Shinar D, Schechtman E, Compton RP. Accid. Anal. Prev. 2005; 37(5): 843-851.

Affiliation

Industrial Engineering and Management, Ben Gurion University of the Negev, Ben Gurion Blvd, Beer Sheva 84105, Israel.

Copyright

(Copyright © 2005, Elsevier Publishing)

DOI

10.1016/j.aap.2005.04.002

PMID

15885613

Abstract

A double blind study was performed to evaluate the ability of trained police officers to detect drug impairments and to identify the type of drug responsible for the impairment, on the basis of observed symptoms and psychophysical measurements of performance alone. The officers were not allowed to interview the subjects, and their conclusions were based solely on observable signs and symptoms on systematically measured vital signs, and on standardized sobriety tests of motor coordination. Results showed that with this partial information, the officers are able to detect drug impairment at better-than-chance levels with a sensitivity (correct detection of impairments) of 72%, but with a specificity of 43% (false alarm rate of 57%). Furthermore, the association between drug ingestion and identification of the specific impairing drug category was not very high, with sensitivities ranging from a low of 10% for amphetamine to a high of 49% for cannabis.
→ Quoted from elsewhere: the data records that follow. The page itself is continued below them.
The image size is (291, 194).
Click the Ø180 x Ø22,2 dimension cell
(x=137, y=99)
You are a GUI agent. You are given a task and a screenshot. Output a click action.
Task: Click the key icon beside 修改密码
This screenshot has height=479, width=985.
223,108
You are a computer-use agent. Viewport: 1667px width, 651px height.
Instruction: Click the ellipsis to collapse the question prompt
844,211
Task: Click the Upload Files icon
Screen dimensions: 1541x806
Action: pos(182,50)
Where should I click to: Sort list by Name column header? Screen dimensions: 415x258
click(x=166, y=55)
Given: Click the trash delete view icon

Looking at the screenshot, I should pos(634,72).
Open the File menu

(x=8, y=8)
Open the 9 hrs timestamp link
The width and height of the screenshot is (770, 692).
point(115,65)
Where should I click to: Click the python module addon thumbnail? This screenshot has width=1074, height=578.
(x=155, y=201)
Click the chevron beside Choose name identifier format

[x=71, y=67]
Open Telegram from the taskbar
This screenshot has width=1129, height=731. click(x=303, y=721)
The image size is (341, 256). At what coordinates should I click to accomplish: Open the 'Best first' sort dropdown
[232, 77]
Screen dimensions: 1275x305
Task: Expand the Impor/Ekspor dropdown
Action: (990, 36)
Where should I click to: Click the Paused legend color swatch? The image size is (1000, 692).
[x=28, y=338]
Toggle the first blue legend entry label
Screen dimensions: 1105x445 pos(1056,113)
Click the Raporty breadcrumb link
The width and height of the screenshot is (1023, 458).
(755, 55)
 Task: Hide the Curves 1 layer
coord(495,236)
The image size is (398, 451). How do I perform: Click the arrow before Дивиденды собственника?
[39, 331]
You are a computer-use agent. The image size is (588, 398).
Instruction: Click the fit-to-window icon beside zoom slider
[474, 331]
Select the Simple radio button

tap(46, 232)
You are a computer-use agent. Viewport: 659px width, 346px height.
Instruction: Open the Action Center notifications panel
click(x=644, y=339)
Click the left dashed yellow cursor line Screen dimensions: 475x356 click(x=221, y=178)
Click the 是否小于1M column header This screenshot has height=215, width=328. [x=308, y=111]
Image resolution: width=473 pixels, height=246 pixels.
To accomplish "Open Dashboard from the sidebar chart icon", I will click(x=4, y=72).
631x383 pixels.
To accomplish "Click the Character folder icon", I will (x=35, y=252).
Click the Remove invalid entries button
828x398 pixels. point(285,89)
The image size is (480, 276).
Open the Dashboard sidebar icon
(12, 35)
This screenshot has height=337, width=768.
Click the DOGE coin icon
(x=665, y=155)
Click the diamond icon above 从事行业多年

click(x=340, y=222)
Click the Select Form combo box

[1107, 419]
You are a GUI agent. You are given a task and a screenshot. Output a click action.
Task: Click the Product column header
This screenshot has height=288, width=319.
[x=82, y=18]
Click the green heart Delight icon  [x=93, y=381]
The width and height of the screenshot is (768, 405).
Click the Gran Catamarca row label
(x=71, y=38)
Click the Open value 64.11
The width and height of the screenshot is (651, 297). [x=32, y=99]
Based on both sensitivity and specificity, drug identification was best for alprazolam impairment, noticeably poorer for cannabis and codeine impairment, and no better than chance for amphetamine impairment. Performance could have been improved if the officers were to list the two most probable impairing drugs (rather than limit their decision to only one), and if they were more consistent in their interpretation of observable signs and symptoms.